José Maria also took it upon himself to help raise awareness by running a marathon in Seville. “I started training last August,” he says. “I weighed 100 kilos. I lost 20 kilos before I ran the marathon. This is the first time I did any run like this. Now, I continue to run to spread awareness.” He pushed Marcos and Jesús in a stroller for a few of the kilometers and in a show of community solidarity, family and friends joined José Maria, crossing the finish line with him. “We ended up with 12 people at the end.” Maria Angeles rode her bike alongside her husband for some of it. He successfully raised over €6000 for Duchenne Research. Now, Marcos and Jesús are more than eager to accompany him on his regular runs. “Now, they even argue because one wants to go with him and so the other says he wants to win, so he'll go with someone else,” says Maria Angeles.
Despite the physical limitations that come with Duchenne, little gets in the way of Marcos and Jesús’ desire to play.

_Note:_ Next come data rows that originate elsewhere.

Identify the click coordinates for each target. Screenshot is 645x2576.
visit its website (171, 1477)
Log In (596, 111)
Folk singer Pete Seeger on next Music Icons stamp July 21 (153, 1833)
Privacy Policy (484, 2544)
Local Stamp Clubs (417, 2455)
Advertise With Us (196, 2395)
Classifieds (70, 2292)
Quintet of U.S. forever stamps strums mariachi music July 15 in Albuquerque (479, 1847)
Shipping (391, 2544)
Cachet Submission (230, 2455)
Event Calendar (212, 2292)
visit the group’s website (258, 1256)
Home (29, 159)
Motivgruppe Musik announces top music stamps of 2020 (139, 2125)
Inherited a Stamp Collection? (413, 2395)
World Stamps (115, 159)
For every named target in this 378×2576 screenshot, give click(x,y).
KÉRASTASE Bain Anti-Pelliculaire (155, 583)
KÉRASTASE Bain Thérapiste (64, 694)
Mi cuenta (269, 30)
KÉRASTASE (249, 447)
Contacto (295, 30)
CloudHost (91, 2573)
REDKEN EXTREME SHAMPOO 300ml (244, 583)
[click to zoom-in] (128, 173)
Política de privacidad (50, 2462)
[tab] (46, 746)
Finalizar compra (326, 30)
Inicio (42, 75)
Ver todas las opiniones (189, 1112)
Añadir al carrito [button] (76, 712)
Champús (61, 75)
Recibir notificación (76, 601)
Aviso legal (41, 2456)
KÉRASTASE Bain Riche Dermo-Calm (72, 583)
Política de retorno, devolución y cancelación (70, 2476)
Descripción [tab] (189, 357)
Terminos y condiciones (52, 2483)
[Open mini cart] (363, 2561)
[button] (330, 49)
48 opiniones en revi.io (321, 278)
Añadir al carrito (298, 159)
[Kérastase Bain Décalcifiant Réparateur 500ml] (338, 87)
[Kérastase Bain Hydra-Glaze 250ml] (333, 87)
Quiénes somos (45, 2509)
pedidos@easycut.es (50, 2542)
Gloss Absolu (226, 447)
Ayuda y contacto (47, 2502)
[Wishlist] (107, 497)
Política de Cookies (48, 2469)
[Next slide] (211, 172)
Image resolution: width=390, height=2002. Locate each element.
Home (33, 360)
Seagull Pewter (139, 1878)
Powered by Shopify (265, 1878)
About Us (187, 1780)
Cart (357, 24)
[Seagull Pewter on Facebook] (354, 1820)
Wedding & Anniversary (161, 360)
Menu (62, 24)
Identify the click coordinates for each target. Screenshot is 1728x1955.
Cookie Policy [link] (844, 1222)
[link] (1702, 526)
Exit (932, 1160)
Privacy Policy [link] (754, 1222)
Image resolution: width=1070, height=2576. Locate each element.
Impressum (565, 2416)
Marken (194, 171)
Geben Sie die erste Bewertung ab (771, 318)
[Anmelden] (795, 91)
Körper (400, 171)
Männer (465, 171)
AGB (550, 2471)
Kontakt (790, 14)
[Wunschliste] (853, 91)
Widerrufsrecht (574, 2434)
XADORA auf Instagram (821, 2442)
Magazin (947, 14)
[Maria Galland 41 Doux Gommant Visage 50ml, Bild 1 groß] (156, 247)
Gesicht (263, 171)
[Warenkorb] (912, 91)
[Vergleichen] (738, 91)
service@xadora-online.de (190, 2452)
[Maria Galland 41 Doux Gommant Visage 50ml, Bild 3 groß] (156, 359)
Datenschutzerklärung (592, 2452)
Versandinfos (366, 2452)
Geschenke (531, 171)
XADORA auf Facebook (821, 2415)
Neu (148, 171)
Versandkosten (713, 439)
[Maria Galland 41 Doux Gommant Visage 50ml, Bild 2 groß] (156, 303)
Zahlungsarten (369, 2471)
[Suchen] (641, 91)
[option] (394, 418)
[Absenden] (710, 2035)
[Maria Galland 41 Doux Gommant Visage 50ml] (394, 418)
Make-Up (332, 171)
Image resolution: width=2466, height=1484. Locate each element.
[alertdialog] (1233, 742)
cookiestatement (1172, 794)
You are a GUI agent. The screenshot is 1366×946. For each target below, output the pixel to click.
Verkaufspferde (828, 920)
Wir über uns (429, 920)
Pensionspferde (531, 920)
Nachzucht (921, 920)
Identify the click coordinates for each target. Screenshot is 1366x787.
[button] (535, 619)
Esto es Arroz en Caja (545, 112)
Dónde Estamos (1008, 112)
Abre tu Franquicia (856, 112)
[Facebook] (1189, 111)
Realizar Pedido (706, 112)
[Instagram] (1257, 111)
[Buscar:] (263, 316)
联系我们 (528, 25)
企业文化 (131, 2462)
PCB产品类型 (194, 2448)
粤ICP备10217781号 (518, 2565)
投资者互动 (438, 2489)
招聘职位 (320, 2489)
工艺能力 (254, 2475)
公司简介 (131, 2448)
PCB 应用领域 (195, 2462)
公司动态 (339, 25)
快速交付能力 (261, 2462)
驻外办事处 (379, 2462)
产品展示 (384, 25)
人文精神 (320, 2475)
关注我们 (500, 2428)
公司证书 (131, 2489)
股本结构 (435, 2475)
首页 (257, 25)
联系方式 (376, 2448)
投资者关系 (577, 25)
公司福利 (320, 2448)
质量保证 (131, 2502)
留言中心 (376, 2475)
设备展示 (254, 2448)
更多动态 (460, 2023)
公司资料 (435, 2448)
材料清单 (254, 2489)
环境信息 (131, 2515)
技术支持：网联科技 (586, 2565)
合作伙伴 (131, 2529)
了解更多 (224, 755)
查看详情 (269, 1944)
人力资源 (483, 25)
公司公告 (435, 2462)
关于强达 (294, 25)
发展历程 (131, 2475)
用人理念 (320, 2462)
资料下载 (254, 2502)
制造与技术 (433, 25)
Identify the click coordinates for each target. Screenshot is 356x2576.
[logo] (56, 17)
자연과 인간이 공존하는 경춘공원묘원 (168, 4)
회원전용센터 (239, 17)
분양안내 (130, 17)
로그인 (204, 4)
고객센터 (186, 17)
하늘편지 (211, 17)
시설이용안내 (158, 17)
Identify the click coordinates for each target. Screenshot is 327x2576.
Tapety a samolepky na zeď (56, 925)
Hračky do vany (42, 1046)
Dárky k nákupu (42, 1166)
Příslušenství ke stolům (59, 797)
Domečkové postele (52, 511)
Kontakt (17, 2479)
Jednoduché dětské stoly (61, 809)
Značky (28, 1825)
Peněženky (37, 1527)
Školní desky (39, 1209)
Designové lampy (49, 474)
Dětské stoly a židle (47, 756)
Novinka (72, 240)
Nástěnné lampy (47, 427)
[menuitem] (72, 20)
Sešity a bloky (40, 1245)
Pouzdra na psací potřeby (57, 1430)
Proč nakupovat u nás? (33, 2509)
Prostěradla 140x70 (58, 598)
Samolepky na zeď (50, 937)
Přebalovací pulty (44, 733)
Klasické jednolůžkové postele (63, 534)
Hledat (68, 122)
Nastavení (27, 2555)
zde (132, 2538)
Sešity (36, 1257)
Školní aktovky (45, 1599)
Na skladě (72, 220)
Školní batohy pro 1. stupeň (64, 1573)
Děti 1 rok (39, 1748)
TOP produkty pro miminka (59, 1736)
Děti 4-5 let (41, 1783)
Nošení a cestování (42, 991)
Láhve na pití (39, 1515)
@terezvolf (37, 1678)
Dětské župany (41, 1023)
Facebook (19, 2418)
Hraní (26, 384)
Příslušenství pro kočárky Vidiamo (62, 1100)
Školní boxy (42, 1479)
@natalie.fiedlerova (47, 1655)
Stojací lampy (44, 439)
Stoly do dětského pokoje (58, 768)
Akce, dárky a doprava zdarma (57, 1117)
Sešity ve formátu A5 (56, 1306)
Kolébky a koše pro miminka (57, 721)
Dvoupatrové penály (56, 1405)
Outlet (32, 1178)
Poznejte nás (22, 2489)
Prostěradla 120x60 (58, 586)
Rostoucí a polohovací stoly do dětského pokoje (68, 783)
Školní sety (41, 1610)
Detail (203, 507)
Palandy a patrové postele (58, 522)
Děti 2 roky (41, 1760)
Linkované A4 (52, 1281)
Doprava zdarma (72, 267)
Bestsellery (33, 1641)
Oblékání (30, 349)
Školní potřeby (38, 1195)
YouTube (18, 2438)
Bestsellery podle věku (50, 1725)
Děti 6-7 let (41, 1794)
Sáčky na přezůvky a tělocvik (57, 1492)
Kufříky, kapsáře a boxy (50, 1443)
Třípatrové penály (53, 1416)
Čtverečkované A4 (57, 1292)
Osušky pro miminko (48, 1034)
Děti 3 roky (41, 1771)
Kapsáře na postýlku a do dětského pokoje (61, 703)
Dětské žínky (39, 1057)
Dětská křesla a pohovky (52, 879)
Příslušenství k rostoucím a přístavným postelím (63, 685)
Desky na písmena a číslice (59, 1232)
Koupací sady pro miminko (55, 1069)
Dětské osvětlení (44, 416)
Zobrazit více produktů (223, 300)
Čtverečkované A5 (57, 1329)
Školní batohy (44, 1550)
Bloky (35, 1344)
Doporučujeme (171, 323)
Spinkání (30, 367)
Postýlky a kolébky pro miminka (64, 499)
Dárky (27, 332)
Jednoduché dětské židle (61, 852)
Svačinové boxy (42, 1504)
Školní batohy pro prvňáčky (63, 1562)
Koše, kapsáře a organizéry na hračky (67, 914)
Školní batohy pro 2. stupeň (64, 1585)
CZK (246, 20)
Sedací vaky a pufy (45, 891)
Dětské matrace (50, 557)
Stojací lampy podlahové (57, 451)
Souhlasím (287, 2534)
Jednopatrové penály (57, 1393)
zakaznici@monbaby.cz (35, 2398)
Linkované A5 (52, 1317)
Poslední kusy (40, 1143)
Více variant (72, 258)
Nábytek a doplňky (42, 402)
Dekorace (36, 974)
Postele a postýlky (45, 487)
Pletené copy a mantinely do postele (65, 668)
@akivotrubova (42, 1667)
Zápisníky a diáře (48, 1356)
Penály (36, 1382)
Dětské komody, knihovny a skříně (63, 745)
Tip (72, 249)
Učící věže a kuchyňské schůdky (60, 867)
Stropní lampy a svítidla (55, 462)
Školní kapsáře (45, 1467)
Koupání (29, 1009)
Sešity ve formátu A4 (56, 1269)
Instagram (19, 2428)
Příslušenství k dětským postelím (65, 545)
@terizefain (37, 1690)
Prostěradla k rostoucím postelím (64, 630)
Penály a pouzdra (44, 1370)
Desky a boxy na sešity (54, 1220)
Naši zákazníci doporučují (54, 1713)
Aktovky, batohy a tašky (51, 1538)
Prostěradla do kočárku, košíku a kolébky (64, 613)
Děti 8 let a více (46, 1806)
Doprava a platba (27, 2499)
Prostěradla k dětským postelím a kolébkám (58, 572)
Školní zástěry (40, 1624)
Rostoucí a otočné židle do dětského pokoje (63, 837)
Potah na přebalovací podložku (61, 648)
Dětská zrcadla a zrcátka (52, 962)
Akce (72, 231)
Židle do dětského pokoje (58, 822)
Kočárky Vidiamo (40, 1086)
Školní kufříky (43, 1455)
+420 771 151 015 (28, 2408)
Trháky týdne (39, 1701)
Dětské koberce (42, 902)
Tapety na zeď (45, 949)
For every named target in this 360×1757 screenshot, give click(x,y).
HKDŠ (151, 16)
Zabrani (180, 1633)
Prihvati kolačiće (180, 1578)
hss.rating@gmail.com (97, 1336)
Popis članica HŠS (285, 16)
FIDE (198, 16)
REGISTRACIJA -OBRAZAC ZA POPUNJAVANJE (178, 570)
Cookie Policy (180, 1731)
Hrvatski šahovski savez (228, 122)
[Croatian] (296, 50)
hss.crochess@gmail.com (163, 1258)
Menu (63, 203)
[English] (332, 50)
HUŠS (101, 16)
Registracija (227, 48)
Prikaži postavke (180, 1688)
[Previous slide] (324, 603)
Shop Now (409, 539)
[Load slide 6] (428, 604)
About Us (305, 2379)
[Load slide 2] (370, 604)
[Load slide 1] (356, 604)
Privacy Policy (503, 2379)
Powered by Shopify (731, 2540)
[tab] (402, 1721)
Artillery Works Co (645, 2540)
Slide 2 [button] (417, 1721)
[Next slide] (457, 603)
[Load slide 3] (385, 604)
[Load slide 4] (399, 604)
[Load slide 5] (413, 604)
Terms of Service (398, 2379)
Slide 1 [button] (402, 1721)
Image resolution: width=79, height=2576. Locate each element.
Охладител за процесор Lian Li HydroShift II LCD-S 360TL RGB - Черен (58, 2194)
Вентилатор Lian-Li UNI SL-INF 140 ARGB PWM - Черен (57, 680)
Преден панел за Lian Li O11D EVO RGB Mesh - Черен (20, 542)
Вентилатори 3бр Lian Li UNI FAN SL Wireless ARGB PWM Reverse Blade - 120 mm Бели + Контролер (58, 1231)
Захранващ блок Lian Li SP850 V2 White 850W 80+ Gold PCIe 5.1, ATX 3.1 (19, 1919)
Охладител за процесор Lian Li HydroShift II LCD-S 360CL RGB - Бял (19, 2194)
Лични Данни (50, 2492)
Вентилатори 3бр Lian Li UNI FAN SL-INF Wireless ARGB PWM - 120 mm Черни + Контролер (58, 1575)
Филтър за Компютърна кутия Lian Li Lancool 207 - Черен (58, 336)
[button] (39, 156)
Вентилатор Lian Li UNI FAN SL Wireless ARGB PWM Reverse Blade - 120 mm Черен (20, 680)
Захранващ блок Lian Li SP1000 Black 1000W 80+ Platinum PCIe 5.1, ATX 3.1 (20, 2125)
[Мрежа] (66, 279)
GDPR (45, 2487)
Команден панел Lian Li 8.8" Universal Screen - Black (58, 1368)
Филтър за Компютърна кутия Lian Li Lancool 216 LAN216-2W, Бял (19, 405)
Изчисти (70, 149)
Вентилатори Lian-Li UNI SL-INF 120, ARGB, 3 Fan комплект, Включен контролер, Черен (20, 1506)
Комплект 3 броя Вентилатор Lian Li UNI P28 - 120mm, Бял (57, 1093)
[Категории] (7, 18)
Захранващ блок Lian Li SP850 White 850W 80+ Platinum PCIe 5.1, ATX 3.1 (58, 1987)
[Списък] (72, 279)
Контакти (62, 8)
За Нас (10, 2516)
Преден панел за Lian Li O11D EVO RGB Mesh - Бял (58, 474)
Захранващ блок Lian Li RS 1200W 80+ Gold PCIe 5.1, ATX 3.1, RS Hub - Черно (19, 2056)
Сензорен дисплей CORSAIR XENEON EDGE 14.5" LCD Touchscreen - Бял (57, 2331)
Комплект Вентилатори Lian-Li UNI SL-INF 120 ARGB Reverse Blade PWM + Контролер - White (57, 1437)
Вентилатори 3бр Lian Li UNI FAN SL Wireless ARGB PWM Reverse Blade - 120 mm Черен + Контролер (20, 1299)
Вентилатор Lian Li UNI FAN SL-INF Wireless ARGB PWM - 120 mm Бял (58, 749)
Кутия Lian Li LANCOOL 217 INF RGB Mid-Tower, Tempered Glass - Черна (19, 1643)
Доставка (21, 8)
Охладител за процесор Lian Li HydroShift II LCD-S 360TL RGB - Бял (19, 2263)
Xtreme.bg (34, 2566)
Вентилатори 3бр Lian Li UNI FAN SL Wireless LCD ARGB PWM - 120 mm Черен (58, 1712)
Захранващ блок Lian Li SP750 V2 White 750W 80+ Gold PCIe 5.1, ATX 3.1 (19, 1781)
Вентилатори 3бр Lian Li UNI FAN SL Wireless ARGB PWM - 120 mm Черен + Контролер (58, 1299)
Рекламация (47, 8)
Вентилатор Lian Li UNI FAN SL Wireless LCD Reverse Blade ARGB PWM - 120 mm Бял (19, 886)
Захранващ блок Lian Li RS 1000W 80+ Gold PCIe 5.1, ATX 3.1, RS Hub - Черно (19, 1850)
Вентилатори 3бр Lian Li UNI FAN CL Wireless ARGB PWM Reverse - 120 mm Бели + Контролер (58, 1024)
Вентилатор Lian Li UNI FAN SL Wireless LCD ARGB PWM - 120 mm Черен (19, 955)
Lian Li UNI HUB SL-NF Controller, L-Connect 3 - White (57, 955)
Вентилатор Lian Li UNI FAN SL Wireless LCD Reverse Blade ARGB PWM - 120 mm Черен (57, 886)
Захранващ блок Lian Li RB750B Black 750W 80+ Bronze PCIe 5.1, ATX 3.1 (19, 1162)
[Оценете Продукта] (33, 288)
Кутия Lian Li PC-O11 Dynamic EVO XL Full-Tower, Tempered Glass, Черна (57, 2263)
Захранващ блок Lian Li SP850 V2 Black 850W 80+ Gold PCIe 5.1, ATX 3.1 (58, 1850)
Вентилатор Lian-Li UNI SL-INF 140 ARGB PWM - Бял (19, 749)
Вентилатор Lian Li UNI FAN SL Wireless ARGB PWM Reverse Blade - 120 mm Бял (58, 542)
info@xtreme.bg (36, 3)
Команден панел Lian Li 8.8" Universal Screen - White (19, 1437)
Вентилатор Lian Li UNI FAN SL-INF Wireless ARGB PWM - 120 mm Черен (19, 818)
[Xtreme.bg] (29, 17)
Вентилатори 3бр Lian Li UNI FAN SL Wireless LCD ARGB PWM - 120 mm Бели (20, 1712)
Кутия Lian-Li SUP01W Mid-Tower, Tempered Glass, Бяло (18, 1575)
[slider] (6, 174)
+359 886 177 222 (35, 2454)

As Jesús attempts to descend the slide, Marcos comes running from the side and collides with his little brother. “Cuidado,” yells Maria Angeles (watch out!), but the boys are not looking for a confrontation. They giggle and hug each other on the slide in a playful embrace. The normalcy of these moments touches their parents in indescribable ways. “I hope they will be able to follow all their dreams and live them,” says Maria Angeles. “In this moment, we're waiting to see what comes.” They hope for a cure to Duchenne, but are prepared for any outcome. “If a cure doesn't arrive, we still hope they have a good life,” says José Maria. For now, this is a dream that seems well on its way to being fulfilled.